● ACTIVITY: From the entries below, reproduce exactly the line containing "Given: Switch billing to Monthly", the line containing "Viewport: 1000px width, 550px height.", and every line in between, with nothing added.

● EXERCISE MATERIALS:
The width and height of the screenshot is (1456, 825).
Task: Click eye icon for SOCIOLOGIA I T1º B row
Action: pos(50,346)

* * *

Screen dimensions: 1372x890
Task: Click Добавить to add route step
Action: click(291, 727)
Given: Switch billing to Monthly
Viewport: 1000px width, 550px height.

* * *

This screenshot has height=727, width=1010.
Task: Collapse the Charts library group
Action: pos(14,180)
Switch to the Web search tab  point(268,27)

● ANSWER FOR THE TASK:
Given: Switch billing to Monthly
Viewport: 1000px width, 550px height.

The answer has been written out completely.